* WHAT TO DO: Repeat the data word for word, from its first line through the line containing "tap(661, 1305)", with both ends included.

═══ RECORDS FOR PROCESSING

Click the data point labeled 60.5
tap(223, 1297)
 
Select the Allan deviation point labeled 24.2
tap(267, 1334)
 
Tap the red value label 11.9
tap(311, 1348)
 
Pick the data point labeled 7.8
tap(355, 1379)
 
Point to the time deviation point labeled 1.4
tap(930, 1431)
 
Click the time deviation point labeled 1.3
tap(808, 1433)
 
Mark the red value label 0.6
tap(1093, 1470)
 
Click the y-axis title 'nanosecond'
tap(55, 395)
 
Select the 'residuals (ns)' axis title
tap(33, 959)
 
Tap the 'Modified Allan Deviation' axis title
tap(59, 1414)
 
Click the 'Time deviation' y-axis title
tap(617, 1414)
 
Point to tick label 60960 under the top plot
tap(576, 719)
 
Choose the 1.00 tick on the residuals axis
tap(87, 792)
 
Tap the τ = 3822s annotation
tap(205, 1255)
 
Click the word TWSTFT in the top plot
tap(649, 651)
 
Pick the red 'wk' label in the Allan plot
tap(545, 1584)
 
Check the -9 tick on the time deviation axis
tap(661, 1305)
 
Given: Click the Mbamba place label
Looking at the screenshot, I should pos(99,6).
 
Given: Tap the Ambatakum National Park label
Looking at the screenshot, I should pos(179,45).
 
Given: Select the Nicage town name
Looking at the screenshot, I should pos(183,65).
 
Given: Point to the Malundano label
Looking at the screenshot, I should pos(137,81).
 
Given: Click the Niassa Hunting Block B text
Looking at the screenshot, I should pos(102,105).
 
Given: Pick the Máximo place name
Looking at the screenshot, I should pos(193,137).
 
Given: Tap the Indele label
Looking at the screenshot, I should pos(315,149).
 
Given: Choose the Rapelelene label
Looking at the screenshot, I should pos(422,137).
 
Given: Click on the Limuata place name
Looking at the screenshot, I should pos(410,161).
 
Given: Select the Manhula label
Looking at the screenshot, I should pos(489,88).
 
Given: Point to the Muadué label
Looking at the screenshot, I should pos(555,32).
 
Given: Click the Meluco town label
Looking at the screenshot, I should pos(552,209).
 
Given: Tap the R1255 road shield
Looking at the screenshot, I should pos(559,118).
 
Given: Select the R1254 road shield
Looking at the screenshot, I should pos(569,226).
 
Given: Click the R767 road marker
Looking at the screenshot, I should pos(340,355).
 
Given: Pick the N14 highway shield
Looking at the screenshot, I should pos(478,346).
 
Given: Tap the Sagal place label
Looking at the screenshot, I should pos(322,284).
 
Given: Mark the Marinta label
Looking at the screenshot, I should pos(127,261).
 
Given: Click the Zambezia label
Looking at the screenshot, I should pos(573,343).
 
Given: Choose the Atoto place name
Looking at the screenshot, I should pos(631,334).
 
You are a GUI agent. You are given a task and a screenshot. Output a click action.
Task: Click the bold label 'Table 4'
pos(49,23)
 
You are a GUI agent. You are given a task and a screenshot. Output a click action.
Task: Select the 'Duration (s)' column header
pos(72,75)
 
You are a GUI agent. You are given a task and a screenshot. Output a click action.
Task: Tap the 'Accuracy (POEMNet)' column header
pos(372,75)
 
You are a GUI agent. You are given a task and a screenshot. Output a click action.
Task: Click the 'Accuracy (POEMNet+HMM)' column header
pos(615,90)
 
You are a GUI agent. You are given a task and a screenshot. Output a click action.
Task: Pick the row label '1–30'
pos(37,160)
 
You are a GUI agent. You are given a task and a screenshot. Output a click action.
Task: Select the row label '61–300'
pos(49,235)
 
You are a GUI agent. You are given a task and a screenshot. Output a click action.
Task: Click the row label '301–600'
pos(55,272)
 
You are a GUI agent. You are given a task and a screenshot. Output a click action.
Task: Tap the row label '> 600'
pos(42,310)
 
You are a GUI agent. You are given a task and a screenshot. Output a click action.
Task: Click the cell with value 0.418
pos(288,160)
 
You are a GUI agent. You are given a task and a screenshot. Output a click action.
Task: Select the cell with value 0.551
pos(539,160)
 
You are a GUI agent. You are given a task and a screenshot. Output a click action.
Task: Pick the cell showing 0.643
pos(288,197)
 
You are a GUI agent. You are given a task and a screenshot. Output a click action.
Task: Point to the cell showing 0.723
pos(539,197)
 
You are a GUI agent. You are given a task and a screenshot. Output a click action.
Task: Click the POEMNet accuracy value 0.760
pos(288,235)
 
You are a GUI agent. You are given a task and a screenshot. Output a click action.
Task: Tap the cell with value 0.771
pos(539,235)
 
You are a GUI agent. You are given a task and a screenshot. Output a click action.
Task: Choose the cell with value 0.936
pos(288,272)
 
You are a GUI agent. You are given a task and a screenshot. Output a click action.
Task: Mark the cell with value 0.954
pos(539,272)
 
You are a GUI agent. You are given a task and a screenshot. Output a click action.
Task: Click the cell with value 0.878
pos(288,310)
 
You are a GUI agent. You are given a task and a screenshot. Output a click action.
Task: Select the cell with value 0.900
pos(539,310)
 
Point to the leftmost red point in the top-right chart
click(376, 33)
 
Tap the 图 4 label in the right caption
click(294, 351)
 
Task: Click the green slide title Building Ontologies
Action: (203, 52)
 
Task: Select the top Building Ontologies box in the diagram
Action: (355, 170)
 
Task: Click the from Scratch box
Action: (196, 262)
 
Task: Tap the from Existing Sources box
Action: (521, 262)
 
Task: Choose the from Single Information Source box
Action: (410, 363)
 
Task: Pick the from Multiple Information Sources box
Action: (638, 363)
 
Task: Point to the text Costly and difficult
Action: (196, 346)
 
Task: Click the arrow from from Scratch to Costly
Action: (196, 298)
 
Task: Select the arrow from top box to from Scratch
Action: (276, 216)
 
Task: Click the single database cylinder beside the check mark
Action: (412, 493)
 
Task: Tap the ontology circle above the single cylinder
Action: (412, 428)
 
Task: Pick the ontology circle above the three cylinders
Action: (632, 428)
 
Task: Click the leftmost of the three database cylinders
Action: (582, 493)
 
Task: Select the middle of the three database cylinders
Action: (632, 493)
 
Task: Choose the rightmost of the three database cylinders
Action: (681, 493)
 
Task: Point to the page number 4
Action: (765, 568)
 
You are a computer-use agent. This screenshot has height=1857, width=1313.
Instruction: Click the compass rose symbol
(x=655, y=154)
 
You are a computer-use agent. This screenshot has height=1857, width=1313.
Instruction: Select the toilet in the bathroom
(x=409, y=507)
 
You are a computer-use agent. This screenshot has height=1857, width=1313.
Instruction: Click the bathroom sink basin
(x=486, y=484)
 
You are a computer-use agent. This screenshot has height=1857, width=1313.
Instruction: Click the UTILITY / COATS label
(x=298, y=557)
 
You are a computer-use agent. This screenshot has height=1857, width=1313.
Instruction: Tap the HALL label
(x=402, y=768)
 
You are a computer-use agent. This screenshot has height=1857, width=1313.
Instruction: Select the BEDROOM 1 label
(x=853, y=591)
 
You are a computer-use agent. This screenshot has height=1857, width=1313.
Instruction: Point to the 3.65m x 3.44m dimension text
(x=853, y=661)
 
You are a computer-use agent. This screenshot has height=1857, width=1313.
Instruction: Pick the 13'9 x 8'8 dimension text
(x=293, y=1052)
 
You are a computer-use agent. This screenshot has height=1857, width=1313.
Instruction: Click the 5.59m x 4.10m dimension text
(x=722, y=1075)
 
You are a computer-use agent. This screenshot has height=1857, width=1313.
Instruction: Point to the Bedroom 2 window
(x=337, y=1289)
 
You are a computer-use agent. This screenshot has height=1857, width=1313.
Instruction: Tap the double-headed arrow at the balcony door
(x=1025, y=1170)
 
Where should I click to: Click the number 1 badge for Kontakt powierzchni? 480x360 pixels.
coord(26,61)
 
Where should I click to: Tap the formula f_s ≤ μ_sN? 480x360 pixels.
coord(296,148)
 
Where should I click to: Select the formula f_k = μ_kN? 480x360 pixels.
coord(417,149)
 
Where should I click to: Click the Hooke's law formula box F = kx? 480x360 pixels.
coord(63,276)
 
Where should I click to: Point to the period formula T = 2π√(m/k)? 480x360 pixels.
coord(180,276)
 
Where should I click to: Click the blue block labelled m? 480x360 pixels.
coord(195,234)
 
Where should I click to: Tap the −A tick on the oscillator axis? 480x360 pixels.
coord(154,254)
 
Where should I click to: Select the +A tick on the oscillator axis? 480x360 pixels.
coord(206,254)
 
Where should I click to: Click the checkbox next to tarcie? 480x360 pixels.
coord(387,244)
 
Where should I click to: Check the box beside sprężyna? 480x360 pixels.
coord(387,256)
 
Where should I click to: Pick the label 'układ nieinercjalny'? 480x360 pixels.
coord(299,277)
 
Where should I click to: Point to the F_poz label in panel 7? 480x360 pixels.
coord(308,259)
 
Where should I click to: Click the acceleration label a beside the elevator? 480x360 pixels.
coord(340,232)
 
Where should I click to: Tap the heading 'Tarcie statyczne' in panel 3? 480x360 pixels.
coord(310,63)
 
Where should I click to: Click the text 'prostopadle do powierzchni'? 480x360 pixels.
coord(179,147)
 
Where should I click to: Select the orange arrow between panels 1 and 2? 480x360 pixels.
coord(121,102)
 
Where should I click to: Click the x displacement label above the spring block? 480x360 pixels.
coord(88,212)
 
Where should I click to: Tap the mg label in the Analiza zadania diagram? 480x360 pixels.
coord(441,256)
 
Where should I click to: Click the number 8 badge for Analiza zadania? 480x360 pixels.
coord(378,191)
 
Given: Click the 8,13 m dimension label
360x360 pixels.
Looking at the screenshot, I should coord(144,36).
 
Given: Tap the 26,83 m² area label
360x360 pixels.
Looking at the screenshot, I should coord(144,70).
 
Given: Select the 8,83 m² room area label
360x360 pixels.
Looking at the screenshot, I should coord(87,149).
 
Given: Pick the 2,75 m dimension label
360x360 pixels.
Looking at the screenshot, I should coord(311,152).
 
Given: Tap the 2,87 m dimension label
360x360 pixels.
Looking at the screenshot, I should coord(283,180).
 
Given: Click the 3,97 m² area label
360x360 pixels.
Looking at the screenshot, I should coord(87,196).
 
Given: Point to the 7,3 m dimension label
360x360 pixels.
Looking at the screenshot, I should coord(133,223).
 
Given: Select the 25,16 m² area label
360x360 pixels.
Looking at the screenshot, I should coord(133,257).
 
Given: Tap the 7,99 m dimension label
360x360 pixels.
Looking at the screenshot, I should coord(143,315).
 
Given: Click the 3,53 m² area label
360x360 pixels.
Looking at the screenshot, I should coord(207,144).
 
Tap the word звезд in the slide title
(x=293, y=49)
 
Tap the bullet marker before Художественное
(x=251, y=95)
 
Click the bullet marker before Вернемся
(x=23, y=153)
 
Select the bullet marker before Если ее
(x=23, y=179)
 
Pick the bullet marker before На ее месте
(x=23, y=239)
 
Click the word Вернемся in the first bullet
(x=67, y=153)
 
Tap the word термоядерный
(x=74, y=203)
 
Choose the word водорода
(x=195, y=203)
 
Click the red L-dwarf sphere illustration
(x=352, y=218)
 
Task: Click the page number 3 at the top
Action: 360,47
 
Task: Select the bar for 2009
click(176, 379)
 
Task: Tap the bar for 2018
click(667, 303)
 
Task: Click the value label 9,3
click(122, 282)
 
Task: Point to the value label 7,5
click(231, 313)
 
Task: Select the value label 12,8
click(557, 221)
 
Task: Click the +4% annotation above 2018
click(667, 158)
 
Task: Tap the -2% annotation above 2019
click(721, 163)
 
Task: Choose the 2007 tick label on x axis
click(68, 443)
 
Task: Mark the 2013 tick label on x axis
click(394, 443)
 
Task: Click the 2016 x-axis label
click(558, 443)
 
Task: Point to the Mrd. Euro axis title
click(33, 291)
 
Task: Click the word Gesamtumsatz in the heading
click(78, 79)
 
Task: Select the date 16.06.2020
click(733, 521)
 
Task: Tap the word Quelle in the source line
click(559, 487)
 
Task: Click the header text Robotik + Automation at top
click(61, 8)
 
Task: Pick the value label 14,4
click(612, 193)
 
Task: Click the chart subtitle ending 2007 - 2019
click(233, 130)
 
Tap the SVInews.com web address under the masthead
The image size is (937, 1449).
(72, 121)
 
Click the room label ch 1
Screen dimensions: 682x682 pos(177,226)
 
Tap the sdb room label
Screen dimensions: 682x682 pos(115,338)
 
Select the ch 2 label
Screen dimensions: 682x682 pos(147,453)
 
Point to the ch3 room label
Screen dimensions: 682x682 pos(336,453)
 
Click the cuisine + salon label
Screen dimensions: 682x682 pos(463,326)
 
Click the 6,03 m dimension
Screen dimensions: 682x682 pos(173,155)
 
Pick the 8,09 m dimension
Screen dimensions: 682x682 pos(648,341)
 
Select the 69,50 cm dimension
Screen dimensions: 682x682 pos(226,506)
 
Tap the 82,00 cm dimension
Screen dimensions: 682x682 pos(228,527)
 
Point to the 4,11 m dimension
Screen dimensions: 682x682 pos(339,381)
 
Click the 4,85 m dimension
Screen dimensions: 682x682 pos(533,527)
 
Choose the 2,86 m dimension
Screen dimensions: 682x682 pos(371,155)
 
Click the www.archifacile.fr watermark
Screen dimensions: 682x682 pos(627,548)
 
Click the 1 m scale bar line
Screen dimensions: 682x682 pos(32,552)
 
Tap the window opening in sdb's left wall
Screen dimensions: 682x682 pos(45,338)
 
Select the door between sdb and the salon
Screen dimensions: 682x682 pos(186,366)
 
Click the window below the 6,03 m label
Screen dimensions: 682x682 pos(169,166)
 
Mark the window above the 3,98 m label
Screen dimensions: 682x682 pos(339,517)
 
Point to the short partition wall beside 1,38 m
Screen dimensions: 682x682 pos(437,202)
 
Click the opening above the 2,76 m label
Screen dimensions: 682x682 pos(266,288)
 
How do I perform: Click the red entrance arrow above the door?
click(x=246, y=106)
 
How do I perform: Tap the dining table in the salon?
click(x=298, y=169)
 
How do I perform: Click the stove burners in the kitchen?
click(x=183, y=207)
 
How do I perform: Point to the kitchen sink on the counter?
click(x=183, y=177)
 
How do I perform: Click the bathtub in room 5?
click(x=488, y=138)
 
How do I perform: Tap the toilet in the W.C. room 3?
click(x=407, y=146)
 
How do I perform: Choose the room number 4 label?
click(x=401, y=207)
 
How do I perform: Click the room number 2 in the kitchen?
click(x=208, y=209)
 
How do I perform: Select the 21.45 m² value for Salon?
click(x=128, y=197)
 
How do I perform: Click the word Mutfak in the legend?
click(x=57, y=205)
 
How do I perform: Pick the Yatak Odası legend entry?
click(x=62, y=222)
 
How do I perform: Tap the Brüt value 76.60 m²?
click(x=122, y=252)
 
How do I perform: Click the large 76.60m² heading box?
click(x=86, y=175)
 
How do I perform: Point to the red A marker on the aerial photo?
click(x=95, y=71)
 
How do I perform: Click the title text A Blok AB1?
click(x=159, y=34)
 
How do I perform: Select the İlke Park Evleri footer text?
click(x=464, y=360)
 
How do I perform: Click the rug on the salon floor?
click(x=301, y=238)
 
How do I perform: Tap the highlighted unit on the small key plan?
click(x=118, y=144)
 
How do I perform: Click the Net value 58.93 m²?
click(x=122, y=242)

══════

* FINAL RESULT:
Click the data point labeled 60.5
tap(223, 1297)
 
Select the Allan deviation point labeled 24.2
tap(267, 1334)
 
Tap the red value label 11.9
tap(311, 1348)
 
Pick the data point labeled 7.8
tap(355, 1379)
 
Point to the time deviation point labeled 1.4
tap(930, 1431)
 
Click the time deviation point labeled 1.3
tap(808, 1433)
 
Mark the red value label 0.6
tap(1093, 1470)
 
Click the y-axis title 'nanosecond'
tap(55, 395)
 
Select the 'residuals (ns)' axis title
tap(33, 959)
 
Tap the 'Modified Allan Deviation' axis title
tap(59, 1414)
 
Click the 'Time deviation' y-axis title
tap(617, 1414)
 
Point to tick label 60960 under the top plot
tap(576, 719)
 
Choose the 1.00 tick on the residuals axis
tap(87, 792)
 
Tap the τ = 3822s annotation
tap(205, 1255)
 
Click the word TWSTFT in the top plot
tap(649, 651)
 
Pick the red 'wk' label in the Allan plot
tap(545, 1584)
 
Check the -9 tick on the time deviation axis
tap(661, 1305)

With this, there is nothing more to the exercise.